System.UnauthorizedAccessException: "Attempted to perform an unauthorized operation." 

Below the code I'm using in the global.asax:

public void WindowsAuthentication_OnAuthenticate(object sender, WindowsAuthenticationEventArgs args)
    {
        if (!args.Identity.IsAnonymous)
        {
            var userData = WindowsUserDataHelper.GetWindowsUserData(args.Identity);
            var user = new MyCustomPrincipal(new MyCustomIdentity(args.Identity.Name, userData));
            HttpContext.Current.User = user; //-- exception thrown here
            Thread.CurrentPrincipal = user;
        }
    }

Here is the web.config settings:

<authentication mode="Windows" >
</authentication>
<authorization>
    <deny users="?" />
</authorization>

And in my local IIS I have set the authentication this way:

• Anonymous: Disabled
• Basic: Disabled
• Windows Authentication: Enabled
• Forms Authentication: Disabled
• ASP.NET Impersonation: Disabled

Answer 1

The solution for my problem was given in this question: MVC3 Windows Authentication override User.Identity, in the edit that the user made on its own question.

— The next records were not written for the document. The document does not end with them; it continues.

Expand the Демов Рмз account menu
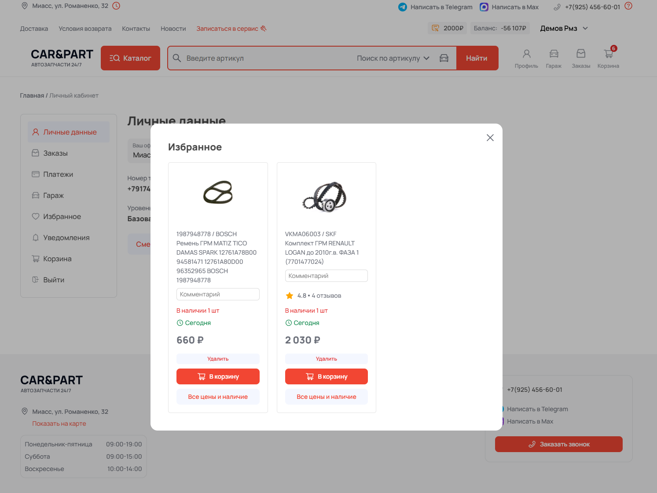Viewport: 657px width, 493px height. pos(564,29)
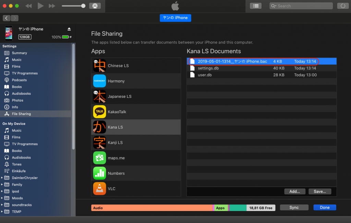Screen dimensions: 351x223
Task: Expand the DaimlerChrysler playlist folder
Action: pos(2,178)
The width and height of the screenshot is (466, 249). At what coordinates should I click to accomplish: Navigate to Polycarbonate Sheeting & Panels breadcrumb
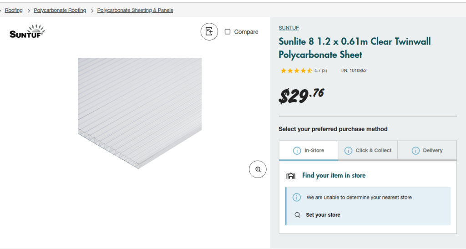(x=135, y=10)
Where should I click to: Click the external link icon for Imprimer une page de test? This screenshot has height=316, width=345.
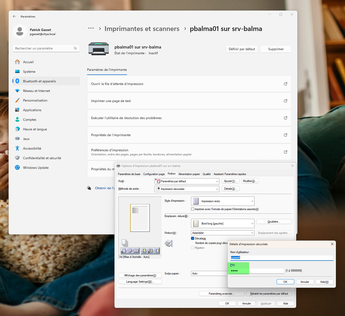point(285,101)
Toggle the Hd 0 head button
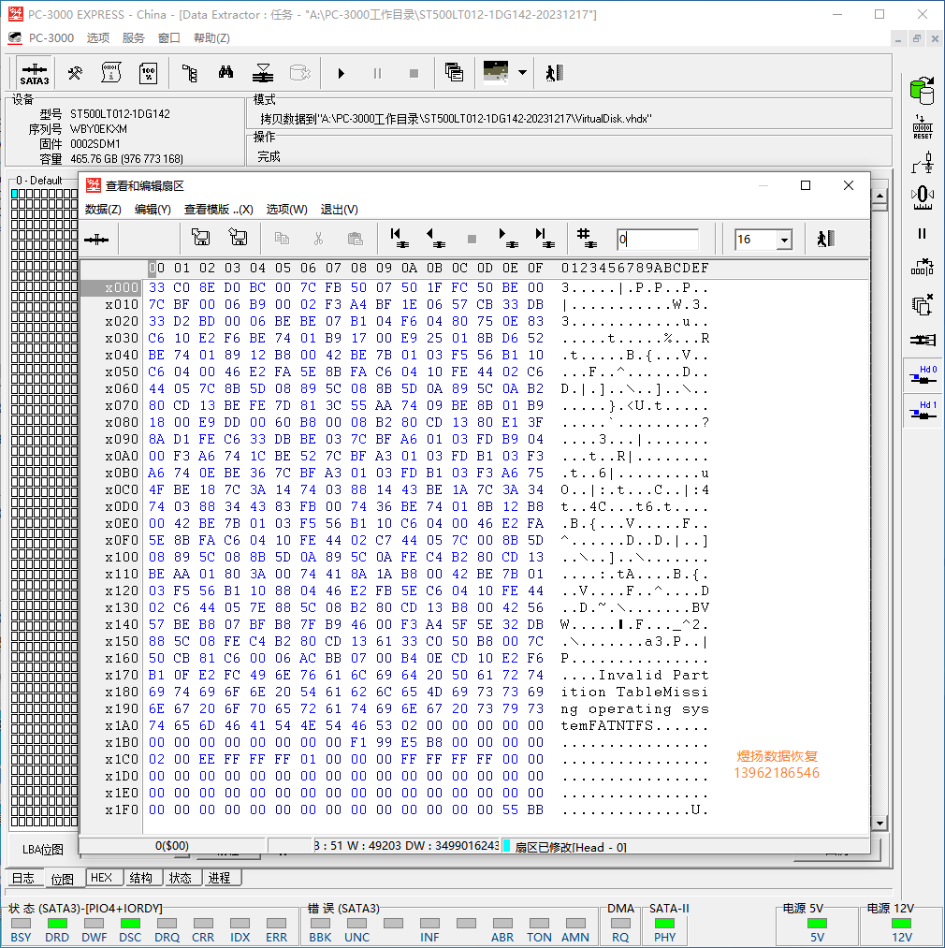945x948 pixels. tap(923, 375)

Basically, to summarize it: I was doing the replace of the Principal in the event public void WindowsAuthentication_OnAuthenticate(object sender, WindowsAuthenticateEventArgs args), and I was supposed to do it in protected void Application_AuthorizeRequest(object sender, EventArgs e) (which is not the same as in Forms Authentication Application_AuthenticateRequest).

The code in Global.asax ends up being something like this:

protected void Application_AuthorizeRequest(object sender, EventArgs e)
    {
        if (User.Identity.IsAuthenticated)
        {
            var userData = WindowsUserDataHelper.GetWindowsUserData((WindowsIdentity)User.Identity);
            var user = new MyCustomPrincipal(new MyCustomIdentity(User.Identity.Name, userData));
            HttpContext.Current.User = user;
            Thread.CurrentPrincipal = user;
        }
    }

From here, the User is replaced with the extended version of the Principal and the rest of the application can consume it from anywhere (view, controller, etc).